9/30/09

Hacking Apache POI

In the near future, presumably, I'll have to read and process complex xlsx documents containing a lots of formulas. Jexcelapi can't even open those kinds documents, so I turned to Apache POI. Unfortunately, POI also have problems with some formulas becase support of this field is not fully laboured.

[Update 2010.03.10: After some experimentations I found that Apache POI can read and process new Excel (xlsx) documents including calculating very complex formulas: Basically, cell.getStringCellValue() gives the evaluated outcome. This way, I didn't have to hack POI. That's great!]

I choosed to start two methods:
  1. Knowing exact static structure of the Excel template document, I do problematic calculations in the reader program itself, eliminating POI's formula support.
  2. I study Apache POI's internal structure and try to make up the missing functionality. Unfortunately, POI isn't amendable in a non-invasive way with registering components at certain extension points, so I had to dig in the source code in order to make modifications. Here are the basic experiences regarding setting up the POI sources locally:

Sources can be obtained from subversion http://svn.apache.org/repos/asf/poi/trunk/ or from direct download. There are some "how to build info" on the homepage but it may be useful to record my own experiences, because there are some tricks. Downloaded source has pdf and html docs, but SVN repo contains those in xml format which can be converted by running docs Ant target after installing Apache Forrest v0.5.1 (unzip & set FORREST_HOME system variable to the forrest's root directory). I had to edit forrest.build.xml at line 630, changing failonerror value to false, otherwise the build failed. Place of generated docs is written on the console after a successful build.

For running dist target, JDepend jar have to be on the classpath and setting -Xmx512m VM argument is needed. It completes in 7 minutes for me but no need to run it regularly, just to see if everything can go smoothly.
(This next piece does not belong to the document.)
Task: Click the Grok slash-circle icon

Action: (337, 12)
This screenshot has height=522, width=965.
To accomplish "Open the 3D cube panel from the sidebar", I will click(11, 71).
Target jar completes in 45 seconds from scratch and makes all needed jars.

For building with an interactive IDE, add jars to the project from lib and ooxml-lib directories. Setting up JUnit3 may be also needed for running test cases. When running unit tests, add test-data directory to the classpath or specify POI.testdata.path system property.
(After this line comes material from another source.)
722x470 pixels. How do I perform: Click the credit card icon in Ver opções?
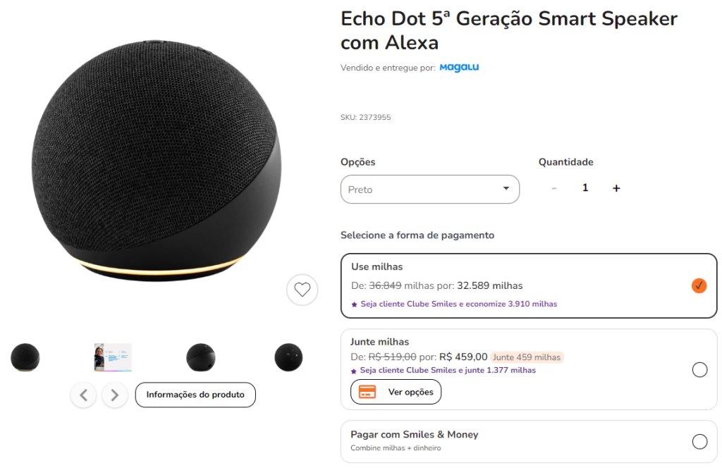pyautogui.click(x=367, y=392)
Target maven-poms creates jar and POM files for Maven and a Unix shell script to install the artifacts in the build/dist directory. I created a DOS batch file with commands like this:
call mvn install:install-file -Dfile=poi-scratchpad-@VERSION@.jar -DpomFile=poi-scratchpad-@VERSION@.pom
I ommited date timestamp info from the artifacts' name. build.xml must have been modified in the jar target to ommit timestamp postfixes. maven-poms also must have been modified to copy the new maven-deploy batch file. version.id property may be modified in build.xml to flag the forked version.

Apache POI is now ready to be hacked.